The slowdown is a time for companies to rediscover their core strengths to win customers over from others
With the first sign of a slowdown in sales growth, the auto industry has reportedly petitioned the government for relief in the form of some excise duty concessions. They are not alone in this kind of thinking. Business targets have for quite some time now been moved up or down, based on what the economy will or will not grow at and what the sector is projected to grow at, almost suggesting that the job of chief of sales and marketing is with the government of India, and the job of fulfilment or delivery is with the individual companies. The government, it is felt, is responsible for doing things that will make the tide rise, and it will lift everyone, in proportion to the type of ship they have built.
When market leaders that have 60% of the market cite their industry growth slowdown as a reason for their slower growth, it is puzzling, because their efforts determine the growth rate of the industry more than anything else.
Market share has, therefore, implicitly been treated as equal to fulfilment share, based entirely on the efficiency and effectiveness of the delivery engine.

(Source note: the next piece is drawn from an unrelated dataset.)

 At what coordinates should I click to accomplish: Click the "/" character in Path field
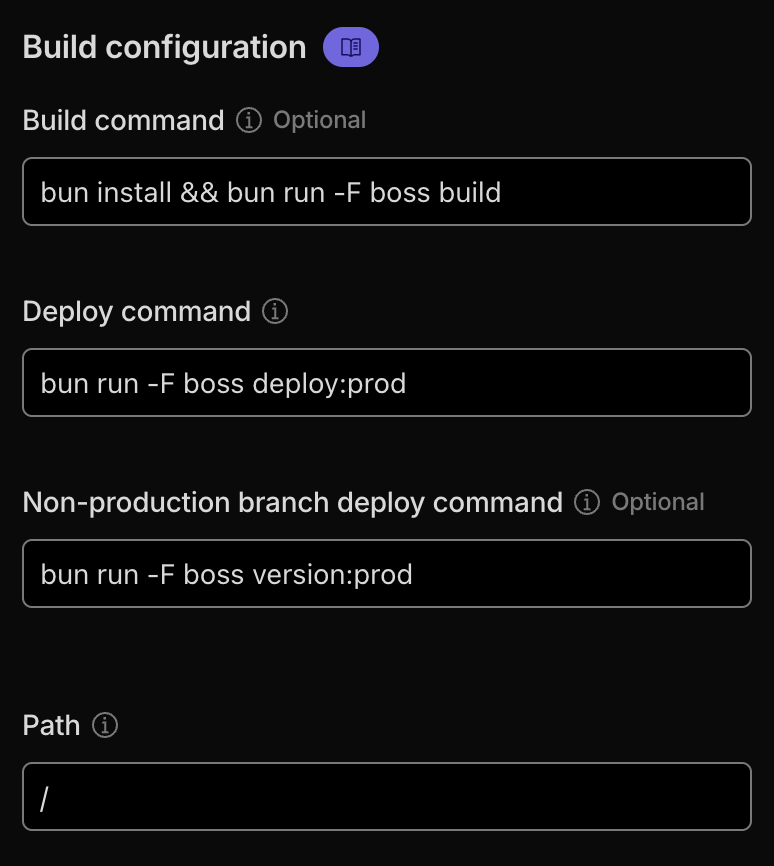tap(45, 797)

The real market or wallet share-gaining competence seems to have gone missing. The market share gene is one that says we will do better than others because we will persuade consumers and customers to part with their money, better than anyone else.
When IT companies declare guidance as gospel by saying that they have surveyed their customers and this is what the customers say they will give in business, the precision and predictability is impressive. But it begs the question: what more can be done to yank market share away from competitors or to persuade customers to spend more?

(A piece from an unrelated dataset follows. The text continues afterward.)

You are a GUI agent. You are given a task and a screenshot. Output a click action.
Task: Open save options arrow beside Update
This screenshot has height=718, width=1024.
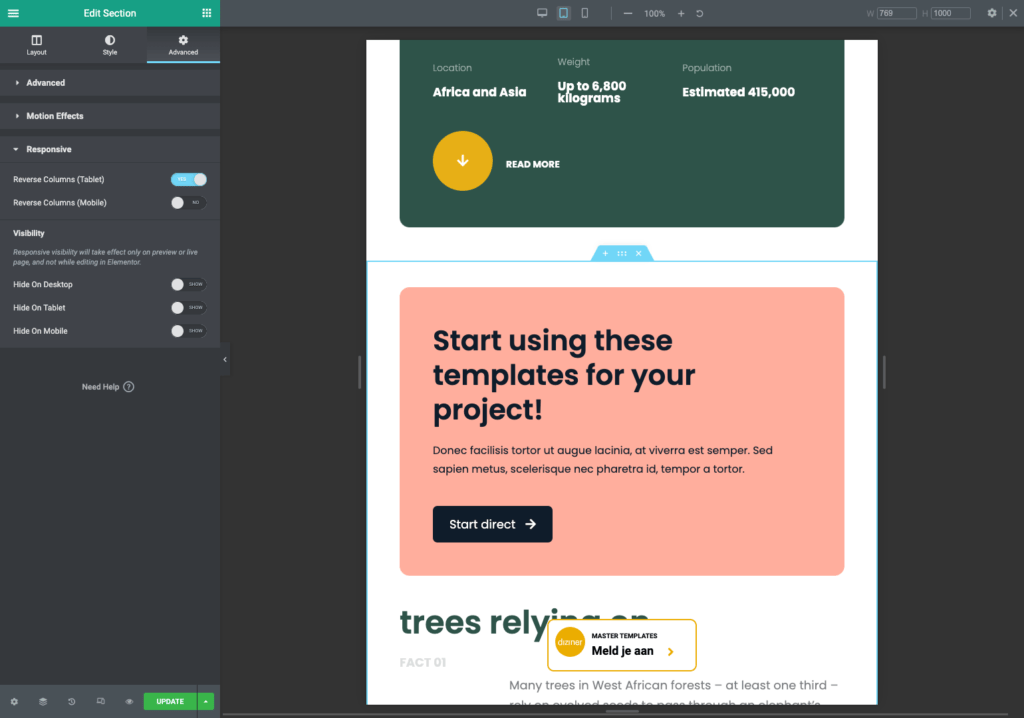coord(206,701)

Most consumers and customers are rarely so broke that they are on their last spending legs. It is often just that a harder working value proposition is needed to get them to part with their money. Paying serious attention to crafting the meaner, sharper value propositions to win over competition is something that India Inc has not needed to do for a long, long time - in fact, perhaps those who joined the workplace in mid-1990s, now in senior management positions, may never have learnt to do it at all. A recent quote from a financial services manager said something to the effect that, eventually, who can buck a customer trend. But often, it is suppliers who determine consumer trends, and managers are paid to make customers change course and choose to part with their money. The name of the game, the mission of business, is to value-add to customers and value-extract from them - more than the next company and the next product standing in line can.

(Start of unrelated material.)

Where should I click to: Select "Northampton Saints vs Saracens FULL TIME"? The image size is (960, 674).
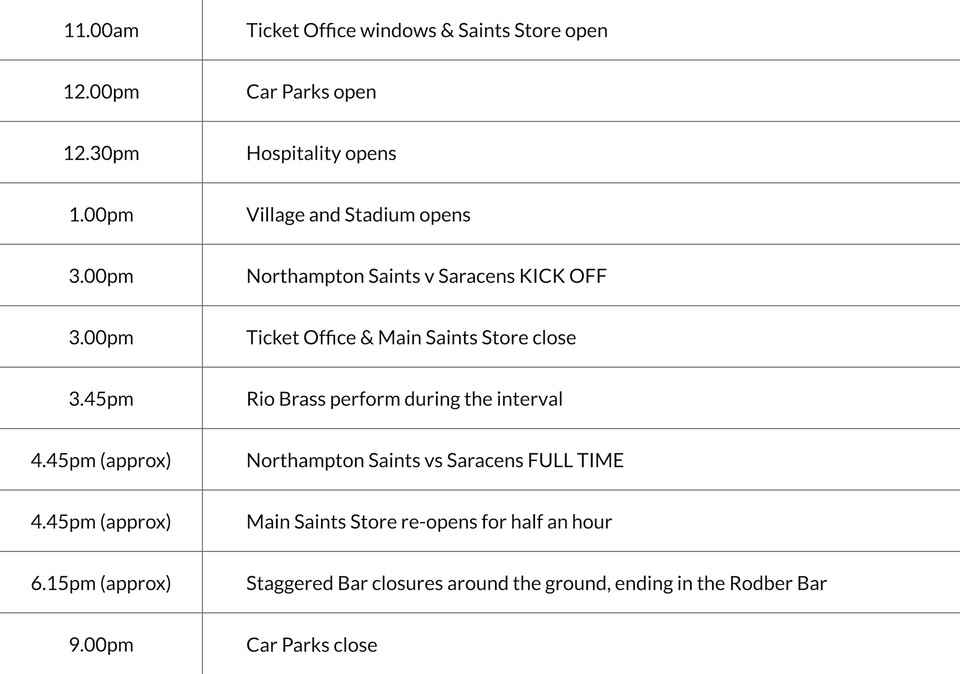pos(435,460)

In the last 15 years, businesses have grown mostly from geographic and product line expansion. Market leaders grew from this adventurous 'star trek'-type strategy of 'going where no one had gone before', and the smaller ones grew from being 'fast followers'.
It must be noted that, in many sectors, the faster-growing No. 2 and No. 3 are not necessarily more agile or superior than the market leader, they are just lucky that someone had created the market before them and are not able to cater to all the resultant demand. Growth has not come from changing the game as much as from expanding the frontiers for the same game. When the frontiers have been maxed out, the early-bird market leader stagnates but the late starters hit the sweet spot, and grow faster by playing 'catch up'.
The idea of 'differentiation' or playing a differentiated market game has not been taken seriously in India Inc for a while now - there has not been a need to. The top few telecom companies, banks, durables companies, hotel chains, big-box retail chains and consumer durables companies look and feel the same. Individual products can be hits or misses, differences at the margin, but the overall impression is the same. Switch labels on their products and services, even advertising, and most customers might not notice. Or, since the companies have had no need to think of differentiation, customers have decided their preferences and loyalties based on hazy and very impressionistic perceptions, which will be very hard to decipher and, hence, hard to break later on.
But the future will require companies to regain the lost art of going after market share strategically - which means that when the pressure or effort to gain sales is withdrawn, the sales graph does not follow suit, and that over time, more customers have strong preferences for the right reasons. Disposable incomes will shrink as subsidies get withdrawn, distribution expansion will fetch diminishing returns, No. 2 and No. 3 following the geographic and product expansion trail blazed by No. 1 will eventually reach the end of the same road, and consumer incomes will grow a lot slower than the number of things to buy.
Hopefully, the stock market will value quality of market share and whether there is improvement in market position (which means that more and more customers gravitate towards you rather than your hunting them down).